The others withdrew, leaving Maxine face to face with Namuli.
“I am Maxi. My sisters call me Maxine,” she said, and then hunkered down as Namuli’s antennae stroked hers, as Namuli’s legs patted her as if they were sisters from the same hive. The tenderness in Namuli’s touch reminded Maxine of her own sisters’ limbs brushing pollen particles from her thorax, abdomen, and head. Of their mouths picking dust from her wings during grooming. Maxine found herself yielding to a stranger, so she shook her body in restraint. “You are not from my colony,” she buzzed. “Aren’t you too young to be outside the hive?”
“We are small, but we are not young.” Namuli butted her body against Maxine’s again, this time with vigor as if to let Maxine feel the strength in her wings. “You are bigger but younger than all of us.”
“How is that possible?”
“We are native daughters of this land. Our lineage has always been small.”
Maxine crawled around, feeling each one of them with her antennae. Were these the African sisters she had heard about? The story she had heard went that African sisters were killer, dangerous bees who never rested until they had killed all their enemies. “Are you the African sisters?” The rest of the bees didn’t respond so Maxine turned back to Namuli.
“I’ve heard stories about you.”
“If you have heard about us from humans, then you don’t know us. Humans call us killer bees, you know, but humans are humans. They only say and do what serves them. They baptized us with the most complicated name. Who calls you Apis mellifera scutellata?”
“What does that mean?” Maxine buzzed.
“African honeybee,” Namuli said. “And you, I know where you are from. I can tell from your size that you are African European.” The rest of the small bees brushed their antennas over Maxine’s body in acquittance.
“My maternal queen ancestors came from Europe to Africa,” Maxine said, priding in her own knowledge. She had the urge to tell the rest of the story of her ancestors. How they were shipped across oceans and seas and brought to East Africa to work in the fields, to pollinate flowers, and to produce honey. They were brought to profit the human! The selfish human, who takes what isn’t theirs. “My great-great-grand queen mothers mated with my African great-great grandfather drones to produce my kind, the Western honeybees. You are right. I am African European.”
“To us you are a sister. Every worker bee is a sister, and every drone is a brother. Such distinctions as African, as African European, as killer bees, as western honeybees, don’t matter.”
“We heard that humans call you killer bees. Why?” Maxine buzzed.
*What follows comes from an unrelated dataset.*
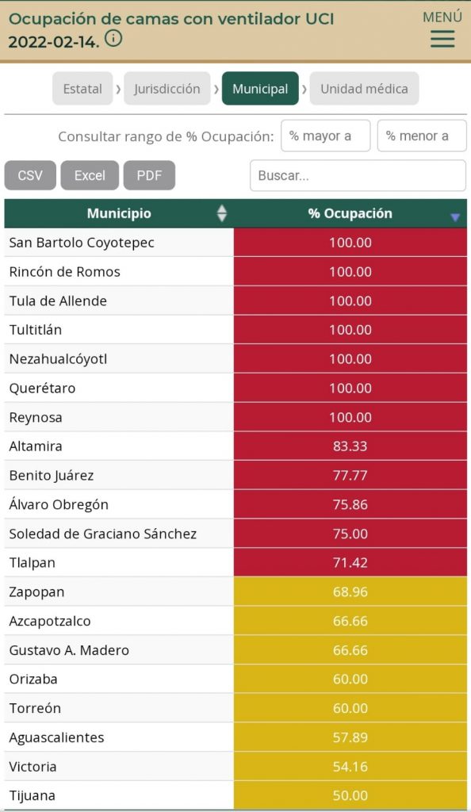Screen dimensions: 471x812
Task: Open the Jurisdicción level
Action: pos(167,89)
“Humans will always fear what they do not understand. We sting only when we are pressed. We defend our own. We protect our own. Don’t all creatures? In fact, that’s why we are here,” Namuli buzzed. “Are you from that hive in the weeping wattle?”
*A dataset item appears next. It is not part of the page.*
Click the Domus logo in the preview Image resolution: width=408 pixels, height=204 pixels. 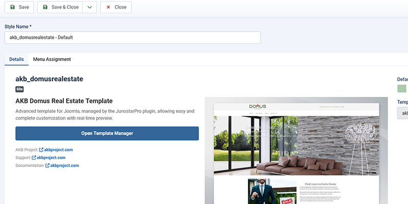[258, 107]
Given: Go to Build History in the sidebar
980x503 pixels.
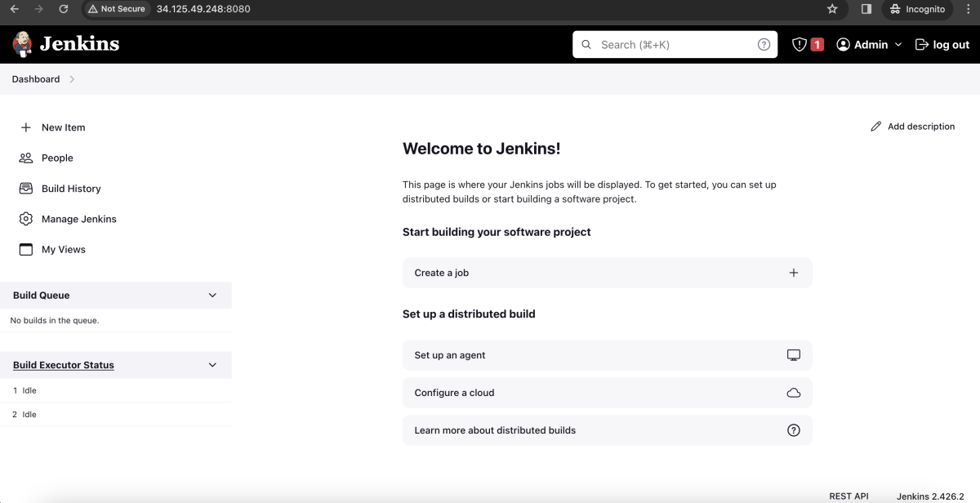Looking at the screenshot, I should [71, 189].
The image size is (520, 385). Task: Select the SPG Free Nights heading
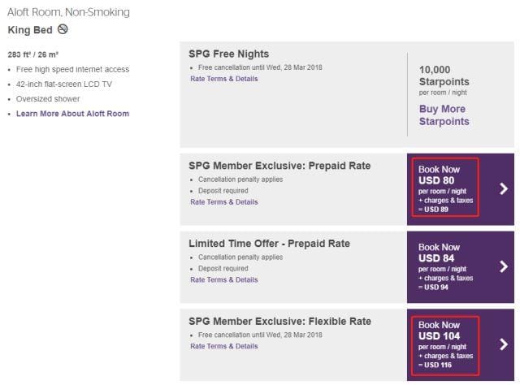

“Yes,” Maxine hesitated. She noticed that a few of her African sisters carried food. She saw pollen baskets on their legs. She realized she had been so wrong to think of them as robbers in the first place. Robber bees never stole pollen, because loading it onto the pollen baskets took considerable time that robbers couldn’t afford. Perhaps the African sisters were neighbors she had just discovered. “Do you live nearby?”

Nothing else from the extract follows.